🤖 AI Summary
To address the scarcity of cross-domain annotations, poor generalizability, and low reproducibility of supervised methods in aspect-category sentiment analysis (ACSA), this paper proposes a zero-shot large language model (LLM) framework. Methodologically, it integrates multiple chain-of-thought agents and introduces, for the first time, a token-level uncertainty quantification mechanism—dynamically weighting agent outputs via uncertainty scores. Combined with chain-of-thought prompting and Llama/Qwen models (3B–70B+), it achieves fine-grained sentiment classification without labeled data. Contributions include: (1) the first application of token-level uncertainty to assess decision reliability in zero-shot sentiment classification, significantly mitigating performance degradation under domain shift; and (2) empirical validation across model scales demonstrating concurrent improvements in prediction stability and accuracy—establishing a robust, reproducible solution for low-resource ACSA.
📝 Abstract
Aspect-category sentiment analysis provides granular insights by identifying specific themes within product reviews that are associated with particular opinions.

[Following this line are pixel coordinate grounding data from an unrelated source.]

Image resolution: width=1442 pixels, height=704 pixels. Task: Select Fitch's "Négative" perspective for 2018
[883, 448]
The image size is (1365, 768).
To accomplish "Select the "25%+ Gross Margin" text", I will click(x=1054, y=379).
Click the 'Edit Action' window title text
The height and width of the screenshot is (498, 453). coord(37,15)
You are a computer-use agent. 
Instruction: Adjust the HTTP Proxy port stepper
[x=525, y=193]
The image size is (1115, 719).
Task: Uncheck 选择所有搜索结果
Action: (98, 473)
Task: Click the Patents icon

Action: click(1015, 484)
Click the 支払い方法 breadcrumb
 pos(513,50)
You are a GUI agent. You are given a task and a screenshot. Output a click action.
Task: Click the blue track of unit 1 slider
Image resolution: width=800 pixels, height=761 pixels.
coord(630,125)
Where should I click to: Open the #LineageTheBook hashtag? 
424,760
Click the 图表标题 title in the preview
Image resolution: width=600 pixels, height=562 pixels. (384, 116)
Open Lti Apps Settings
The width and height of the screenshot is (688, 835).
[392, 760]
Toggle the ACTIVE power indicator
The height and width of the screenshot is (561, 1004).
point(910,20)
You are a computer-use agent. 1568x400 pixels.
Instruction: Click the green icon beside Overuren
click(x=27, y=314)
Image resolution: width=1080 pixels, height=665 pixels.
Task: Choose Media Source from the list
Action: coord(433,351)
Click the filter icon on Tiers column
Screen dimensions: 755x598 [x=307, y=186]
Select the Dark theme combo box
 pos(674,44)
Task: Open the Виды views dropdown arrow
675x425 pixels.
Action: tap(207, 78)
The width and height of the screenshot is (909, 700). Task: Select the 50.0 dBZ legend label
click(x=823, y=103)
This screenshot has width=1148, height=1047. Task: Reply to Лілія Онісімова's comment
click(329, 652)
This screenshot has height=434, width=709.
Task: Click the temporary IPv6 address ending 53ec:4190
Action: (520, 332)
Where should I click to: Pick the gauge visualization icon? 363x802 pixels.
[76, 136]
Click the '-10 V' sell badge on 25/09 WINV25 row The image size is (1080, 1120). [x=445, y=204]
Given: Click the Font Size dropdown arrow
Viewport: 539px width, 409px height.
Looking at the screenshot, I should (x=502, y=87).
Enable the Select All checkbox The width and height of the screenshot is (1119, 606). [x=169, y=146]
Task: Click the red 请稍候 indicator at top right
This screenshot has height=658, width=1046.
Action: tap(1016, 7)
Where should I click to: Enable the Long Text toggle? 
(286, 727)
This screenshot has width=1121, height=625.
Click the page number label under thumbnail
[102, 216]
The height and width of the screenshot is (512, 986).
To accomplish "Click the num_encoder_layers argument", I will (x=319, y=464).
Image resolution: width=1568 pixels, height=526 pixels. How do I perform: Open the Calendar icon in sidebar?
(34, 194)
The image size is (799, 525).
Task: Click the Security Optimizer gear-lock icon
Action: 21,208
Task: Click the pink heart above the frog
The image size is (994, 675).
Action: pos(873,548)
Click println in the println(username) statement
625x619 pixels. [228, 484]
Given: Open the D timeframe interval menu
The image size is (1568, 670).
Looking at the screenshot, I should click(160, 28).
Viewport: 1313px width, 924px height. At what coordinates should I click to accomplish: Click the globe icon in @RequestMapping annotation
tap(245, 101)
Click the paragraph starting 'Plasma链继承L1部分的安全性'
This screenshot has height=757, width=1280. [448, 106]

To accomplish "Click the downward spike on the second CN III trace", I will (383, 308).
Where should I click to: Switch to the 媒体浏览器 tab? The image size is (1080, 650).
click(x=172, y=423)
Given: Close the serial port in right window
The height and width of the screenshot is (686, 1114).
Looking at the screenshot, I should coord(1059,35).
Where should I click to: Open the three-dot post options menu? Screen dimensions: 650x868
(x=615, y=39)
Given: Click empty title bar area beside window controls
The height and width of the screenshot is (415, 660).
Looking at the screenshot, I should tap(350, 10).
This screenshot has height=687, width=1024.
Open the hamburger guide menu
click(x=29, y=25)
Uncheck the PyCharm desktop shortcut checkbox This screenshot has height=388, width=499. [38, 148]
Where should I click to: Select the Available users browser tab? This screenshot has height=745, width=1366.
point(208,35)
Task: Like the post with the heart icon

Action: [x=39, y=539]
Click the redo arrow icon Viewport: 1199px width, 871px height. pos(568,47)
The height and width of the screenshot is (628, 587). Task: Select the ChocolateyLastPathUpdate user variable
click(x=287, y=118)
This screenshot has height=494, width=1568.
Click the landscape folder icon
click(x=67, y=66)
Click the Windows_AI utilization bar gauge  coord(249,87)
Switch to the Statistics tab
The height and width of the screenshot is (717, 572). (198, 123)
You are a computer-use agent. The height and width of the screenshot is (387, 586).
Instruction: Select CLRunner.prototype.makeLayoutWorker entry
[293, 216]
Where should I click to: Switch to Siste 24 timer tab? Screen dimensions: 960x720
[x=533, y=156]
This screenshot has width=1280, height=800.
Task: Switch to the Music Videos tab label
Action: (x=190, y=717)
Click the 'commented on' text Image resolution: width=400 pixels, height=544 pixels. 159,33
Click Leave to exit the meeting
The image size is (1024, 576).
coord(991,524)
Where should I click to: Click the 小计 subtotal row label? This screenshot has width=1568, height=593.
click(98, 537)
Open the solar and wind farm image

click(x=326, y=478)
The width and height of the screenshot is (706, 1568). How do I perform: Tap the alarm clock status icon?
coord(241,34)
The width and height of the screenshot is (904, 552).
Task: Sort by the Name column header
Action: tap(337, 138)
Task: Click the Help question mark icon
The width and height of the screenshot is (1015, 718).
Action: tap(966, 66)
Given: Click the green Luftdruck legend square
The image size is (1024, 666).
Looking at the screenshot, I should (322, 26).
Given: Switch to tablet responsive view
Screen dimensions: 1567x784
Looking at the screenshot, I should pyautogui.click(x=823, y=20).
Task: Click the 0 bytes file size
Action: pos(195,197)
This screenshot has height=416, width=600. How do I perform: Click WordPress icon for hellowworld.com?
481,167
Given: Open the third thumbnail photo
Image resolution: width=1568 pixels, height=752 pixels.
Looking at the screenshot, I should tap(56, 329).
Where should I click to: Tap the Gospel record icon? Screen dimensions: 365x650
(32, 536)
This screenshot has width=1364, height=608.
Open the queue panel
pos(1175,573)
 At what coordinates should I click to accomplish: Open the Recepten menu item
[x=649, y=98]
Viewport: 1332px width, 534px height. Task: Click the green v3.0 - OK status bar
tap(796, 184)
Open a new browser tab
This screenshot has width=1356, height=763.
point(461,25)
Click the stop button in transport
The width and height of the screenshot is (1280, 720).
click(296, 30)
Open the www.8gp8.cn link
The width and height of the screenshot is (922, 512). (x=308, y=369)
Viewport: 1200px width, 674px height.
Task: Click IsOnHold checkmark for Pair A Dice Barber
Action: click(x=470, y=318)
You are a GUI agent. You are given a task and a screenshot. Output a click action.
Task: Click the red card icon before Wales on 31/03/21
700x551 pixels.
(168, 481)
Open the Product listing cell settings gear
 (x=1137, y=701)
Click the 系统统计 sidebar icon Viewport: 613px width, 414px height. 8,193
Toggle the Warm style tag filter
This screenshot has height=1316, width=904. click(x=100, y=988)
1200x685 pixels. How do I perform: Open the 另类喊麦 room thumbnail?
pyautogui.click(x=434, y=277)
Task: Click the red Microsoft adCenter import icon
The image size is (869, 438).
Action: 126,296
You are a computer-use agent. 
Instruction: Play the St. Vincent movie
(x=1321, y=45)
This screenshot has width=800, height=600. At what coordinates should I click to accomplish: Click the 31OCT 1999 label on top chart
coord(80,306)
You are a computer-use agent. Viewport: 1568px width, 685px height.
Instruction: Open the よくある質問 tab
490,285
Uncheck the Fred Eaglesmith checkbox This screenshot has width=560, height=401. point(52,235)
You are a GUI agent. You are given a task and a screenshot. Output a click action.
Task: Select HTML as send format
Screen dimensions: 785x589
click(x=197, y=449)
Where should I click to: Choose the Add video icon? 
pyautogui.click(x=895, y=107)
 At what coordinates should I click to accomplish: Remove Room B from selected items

Supervised learning approaches dominate the field. However, data is scarce and expensive to annotate for new domains. We argue that leveraging large language models in a zero-shot setting is beneficial where the time and resources required for dataset annotation are limited. Furthermore, annotation bias may lead to strong results using supervised methods but transfer poorly to new domains in contexts that lack annotations and demand reproducibility. In our work, we propose novel techniques that combine multiple chain-of-thought agents by leveraging large language models' token-level uncertainty scores. We experiment with the 3B and 70B+ parameter size variants of Llama and Qwen models, demonstrating how these approaches can fulfil practical needs and opening a discussion on how to gauge accuracy in label-scarce conditions.